Having waited out the necessary acclimatisation period in Cuzco, or somewhere of similar altitude, a transfer to Tinqui heralds the beginning of the expedition. From there, a day's walking will bring an overnight stay neighbouring some hot springs, from which there are some great views to the Nevado de Ausangate itself.
The following day climbs the first high pass (morning), before a trek down into lake-filled valleys: the green Puga Q'ocha, and turquoise Jatan Puga Q'ocha. Most remarkable, though, is Vino Q'ocha a further ridge along; the lake appears blood red, a colour lent by glacial sediment filtering down from nearby mountains, named by local Quechua Indian herdsmen. Wildlife to be seen in this frigid landscape includes the Andean condor and many vincuna, a stocky llama-like animal. In the night you hear ice from a nearby glacier, passed in the next two days, cracking, calving; breaking off in house-sized lumps and falling into vast lakes.
Two ascents on the fourth day of trekking reach altitudes of 4,900m (at Apuchata) and the highest pass, 5,200m Palomani Pass.

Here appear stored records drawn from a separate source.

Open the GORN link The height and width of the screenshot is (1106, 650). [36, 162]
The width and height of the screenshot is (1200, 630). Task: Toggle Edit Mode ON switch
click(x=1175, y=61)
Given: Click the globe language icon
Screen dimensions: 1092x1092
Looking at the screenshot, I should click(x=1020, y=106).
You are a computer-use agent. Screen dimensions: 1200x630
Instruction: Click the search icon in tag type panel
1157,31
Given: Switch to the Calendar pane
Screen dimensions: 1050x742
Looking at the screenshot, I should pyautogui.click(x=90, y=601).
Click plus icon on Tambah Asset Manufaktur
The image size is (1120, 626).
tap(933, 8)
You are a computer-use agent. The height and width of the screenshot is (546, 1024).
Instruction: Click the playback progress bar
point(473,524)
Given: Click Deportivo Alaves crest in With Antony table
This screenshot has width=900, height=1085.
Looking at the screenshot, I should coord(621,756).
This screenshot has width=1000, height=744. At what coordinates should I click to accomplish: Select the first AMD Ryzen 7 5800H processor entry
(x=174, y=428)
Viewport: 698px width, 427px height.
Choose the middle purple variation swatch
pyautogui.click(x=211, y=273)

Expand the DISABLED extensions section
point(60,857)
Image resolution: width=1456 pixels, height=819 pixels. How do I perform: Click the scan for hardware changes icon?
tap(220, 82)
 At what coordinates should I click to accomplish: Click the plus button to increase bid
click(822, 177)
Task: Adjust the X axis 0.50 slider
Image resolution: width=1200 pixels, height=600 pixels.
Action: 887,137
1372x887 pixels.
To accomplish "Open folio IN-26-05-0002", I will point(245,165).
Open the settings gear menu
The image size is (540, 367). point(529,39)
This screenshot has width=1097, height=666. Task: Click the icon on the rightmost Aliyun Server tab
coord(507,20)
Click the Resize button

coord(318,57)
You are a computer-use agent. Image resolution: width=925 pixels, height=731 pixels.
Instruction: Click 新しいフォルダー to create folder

Respite is finally granted, after the previous days exertions, for day five winds between the lush, broad, green valley of Pampa Jutunpata and the Rio Q'ampa valley, the twin snow-capped peaks of Tres Picos and Puca Punta rearing in the backdrop.
From here, the return trek to Tinqui is fairly straightforward, with another turquoise lake en route, before finishing amongst more hot springs and a small, traditional Andean village (where you can buy a refreshing beer). A perfect end!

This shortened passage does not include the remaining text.